Economics

Google Alphabet: who is new CEO Sundar Pichai?

Google has announced a radical restructuring

August 11, 2015
FILE - In this Monday, March 2, 2015 file photo, Sundar Pichai, senior vice president of Android, Chrome and Apps, talks during a conference during the Mobile World Congress, the world's largest mobile phone trade show in Barcelona, Spain. Google is creat
FILE - In this Monday, March 2, 2015 file photo, Sundar Pichai, senior vice president of Android, Chrome and Apps, talks during a conference during the Mobile World Congress, the world's largest mobile phone trade show in Barcelona, Spain. Google is creat

Why does Google have a new CEO?

Yesterday, the tech company announced a surprise reorganisation. Founders Larry Page and Sergei Brin announced the creation of a new parent company, Alphabet, which will sit above Google. Alphabet will oversee Google, investment vehicles Google Ventures and Google Capital, home devices company Nest, high speed internet brand Fiber, Calico, set up in 2013 to "cure death," and Google X, which makes all the crazy stuff like self-driving cars. Former Google CEO Page will move, along with Brin, to the helm of Alphabet, and rising star executive Sundar Pichai will replace him.

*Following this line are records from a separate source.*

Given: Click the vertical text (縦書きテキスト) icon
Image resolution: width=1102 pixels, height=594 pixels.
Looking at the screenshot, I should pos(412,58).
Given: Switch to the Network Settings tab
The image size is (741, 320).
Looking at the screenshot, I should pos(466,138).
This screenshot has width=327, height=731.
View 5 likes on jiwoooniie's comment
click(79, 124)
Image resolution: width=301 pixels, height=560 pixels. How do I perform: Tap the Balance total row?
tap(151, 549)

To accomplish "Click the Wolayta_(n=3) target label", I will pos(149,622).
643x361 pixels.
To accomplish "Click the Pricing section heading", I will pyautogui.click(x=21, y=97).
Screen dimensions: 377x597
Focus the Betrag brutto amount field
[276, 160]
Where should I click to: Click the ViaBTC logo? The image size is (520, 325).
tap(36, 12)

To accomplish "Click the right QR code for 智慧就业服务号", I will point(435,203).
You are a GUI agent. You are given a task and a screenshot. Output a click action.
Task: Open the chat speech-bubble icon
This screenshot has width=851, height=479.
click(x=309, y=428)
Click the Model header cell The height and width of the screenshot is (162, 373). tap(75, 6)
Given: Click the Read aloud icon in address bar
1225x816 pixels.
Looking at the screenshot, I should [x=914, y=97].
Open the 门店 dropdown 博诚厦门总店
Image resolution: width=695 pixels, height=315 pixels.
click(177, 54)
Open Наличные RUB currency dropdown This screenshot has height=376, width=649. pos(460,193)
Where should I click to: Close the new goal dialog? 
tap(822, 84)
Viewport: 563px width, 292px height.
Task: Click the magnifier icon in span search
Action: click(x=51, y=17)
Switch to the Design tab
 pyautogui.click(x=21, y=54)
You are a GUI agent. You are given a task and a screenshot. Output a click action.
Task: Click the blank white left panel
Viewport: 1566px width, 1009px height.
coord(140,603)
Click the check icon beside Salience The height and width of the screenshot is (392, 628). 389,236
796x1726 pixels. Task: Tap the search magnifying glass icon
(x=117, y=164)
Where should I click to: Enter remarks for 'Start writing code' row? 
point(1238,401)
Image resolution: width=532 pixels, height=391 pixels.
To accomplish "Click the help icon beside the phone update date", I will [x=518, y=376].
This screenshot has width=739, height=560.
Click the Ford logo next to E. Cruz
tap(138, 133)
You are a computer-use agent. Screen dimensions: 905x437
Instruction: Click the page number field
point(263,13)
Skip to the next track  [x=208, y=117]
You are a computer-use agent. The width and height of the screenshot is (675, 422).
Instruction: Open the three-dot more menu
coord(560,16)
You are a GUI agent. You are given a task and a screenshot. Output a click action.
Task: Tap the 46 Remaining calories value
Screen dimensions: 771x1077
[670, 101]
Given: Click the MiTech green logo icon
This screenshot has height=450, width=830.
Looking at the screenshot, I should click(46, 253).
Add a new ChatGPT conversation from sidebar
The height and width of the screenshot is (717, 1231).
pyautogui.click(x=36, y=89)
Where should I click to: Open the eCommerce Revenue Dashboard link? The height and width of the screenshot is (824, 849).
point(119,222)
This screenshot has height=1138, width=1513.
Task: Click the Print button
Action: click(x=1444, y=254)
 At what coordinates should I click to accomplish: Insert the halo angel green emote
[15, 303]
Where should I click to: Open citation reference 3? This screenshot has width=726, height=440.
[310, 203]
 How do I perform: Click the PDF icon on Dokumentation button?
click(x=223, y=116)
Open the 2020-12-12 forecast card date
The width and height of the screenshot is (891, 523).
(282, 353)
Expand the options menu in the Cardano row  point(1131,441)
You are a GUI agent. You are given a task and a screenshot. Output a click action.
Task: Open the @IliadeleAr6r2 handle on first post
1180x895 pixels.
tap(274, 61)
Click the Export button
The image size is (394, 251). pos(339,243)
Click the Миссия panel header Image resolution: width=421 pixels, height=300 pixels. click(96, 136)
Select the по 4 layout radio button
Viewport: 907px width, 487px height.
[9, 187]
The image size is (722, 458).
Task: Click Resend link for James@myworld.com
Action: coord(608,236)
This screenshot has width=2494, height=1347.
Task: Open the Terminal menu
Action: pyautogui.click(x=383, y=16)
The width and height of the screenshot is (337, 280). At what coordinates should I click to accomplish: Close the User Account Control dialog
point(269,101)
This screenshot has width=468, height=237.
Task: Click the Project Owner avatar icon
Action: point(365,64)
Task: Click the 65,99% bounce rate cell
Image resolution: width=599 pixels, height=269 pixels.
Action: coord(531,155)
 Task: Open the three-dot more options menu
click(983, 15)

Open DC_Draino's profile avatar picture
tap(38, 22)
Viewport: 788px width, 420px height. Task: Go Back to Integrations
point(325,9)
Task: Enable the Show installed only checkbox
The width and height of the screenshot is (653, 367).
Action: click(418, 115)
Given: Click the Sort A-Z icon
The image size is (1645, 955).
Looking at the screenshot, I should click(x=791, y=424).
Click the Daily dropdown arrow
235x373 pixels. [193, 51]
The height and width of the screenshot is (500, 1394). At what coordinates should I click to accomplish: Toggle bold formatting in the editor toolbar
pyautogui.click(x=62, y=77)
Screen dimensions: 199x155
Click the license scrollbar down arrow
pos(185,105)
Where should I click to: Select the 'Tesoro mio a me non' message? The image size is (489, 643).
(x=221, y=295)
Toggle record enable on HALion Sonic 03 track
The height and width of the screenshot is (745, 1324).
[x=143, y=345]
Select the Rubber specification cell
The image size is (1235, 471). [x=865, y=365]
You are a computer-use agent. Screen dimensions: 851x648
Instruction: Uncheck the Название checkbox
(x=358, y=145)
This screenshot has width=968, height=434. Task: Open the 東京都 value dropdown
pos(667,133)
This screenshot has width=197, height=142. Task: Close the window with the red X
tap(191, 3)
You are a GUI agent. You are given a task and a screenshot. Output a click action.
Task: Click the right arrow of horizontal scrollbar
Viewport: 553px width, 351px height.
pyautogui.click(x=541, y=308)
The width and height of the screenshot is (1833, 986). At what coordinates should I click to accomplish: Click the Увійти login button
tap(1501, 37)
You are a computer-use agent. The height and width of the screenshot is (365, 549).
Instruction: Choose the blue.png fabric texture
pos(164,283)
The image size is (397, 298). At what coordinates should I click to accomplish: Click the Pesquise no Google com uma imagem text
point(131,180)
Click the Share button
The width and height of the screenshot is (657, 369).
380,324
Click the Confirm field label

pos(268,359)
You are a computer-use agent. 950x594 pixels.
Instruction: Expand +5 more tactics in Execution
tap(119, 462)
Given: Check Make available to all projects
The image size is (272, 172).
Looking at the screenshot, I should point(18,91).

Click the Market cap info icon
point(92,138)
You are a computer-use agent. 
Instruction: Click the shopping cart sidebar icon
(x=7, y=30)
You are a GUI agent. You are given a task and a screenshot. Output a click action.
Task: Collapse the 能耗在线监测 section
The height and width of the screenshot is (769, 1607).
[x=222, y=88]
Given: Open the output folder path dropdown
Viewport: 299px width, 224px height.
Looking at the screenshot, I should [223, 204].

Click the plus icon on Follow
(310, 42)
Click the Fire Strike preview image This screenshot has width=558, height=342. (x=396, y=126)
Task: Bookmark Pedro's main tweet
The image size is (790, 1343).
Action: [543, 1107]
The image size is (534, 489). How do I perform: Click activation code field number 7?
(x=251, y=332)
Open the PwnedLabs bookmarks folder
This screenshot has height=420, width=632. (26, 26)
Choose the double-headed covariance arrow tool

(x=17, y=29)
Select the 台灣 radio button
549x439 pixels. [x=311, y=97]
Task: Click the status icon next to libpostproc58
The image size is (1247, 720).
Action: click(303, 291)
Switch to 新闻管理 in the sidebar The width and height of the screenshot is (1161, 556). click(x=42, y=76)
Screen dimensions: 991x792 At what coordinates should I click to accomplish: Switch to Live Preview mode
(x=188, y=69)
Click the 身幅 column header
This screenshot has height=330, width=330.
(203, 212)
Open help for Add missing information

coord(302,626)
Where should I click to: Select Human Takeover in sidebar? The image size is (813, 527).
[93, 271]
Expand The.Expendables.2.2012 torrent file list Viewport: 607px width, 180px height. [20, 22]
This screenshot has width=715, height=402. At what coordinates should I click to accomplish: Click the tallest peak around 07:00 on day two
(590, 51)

What qualifies Pichai for the job?

Pichai has already spent around eight months in charge of all of Google's products, Business Insider reports. “If there’s anybody that could take over as CEO one day, I would see Sundar as being a great choice for doing that,” Quest Venture Partners investor and ex-Googler Maarten Hooft told the publication last year. “There’s a lot of smart people [at Google], but in terms of the consumer products he’s worked on so far, I doubt they would be as successful without Sundar being there.”

So what's he like?

When news of his appointment broke, the venture capitalist Om Malik tweeted that it was "proof nice guys can win." The 42-year-old Pichai is reportedly considered to be just that; a genuinely likeable person, who came from humble roots—he grew up in India in a two bedroom apartment where he slept on the living room floor, according to Bloomberg. But his credentials within Google were hard-won.  In 2006 Pichai was a director of product management for Google's "toolbar," which sat within other search engines like Internet Explorer to make Google users' default search bar. According to Fortune, Pichai warned executives of his concern that Microsoft could modify Internet Explorer to make it much harder to run the toolbar. Shortly afterwards Google Chrome—a browser which has been one of the company's biggest success stories—was given the green light.

What does his appointment mean?

Page and Brin hope that the creation of alphabet will allow them to devote more time to long-term strategic planning and major projects. Presumably, the appointment of such a trusted lieutenant to run Google will allow them to sustain this hands-free approach. It should also allow Pichai to focus on perfecting and developing core parts of Google's business like the search engine and YouTube without more experimental projects distracting him. The markets seem to like the decision, anyway: Alphabet's stock jumped six points following the announcement.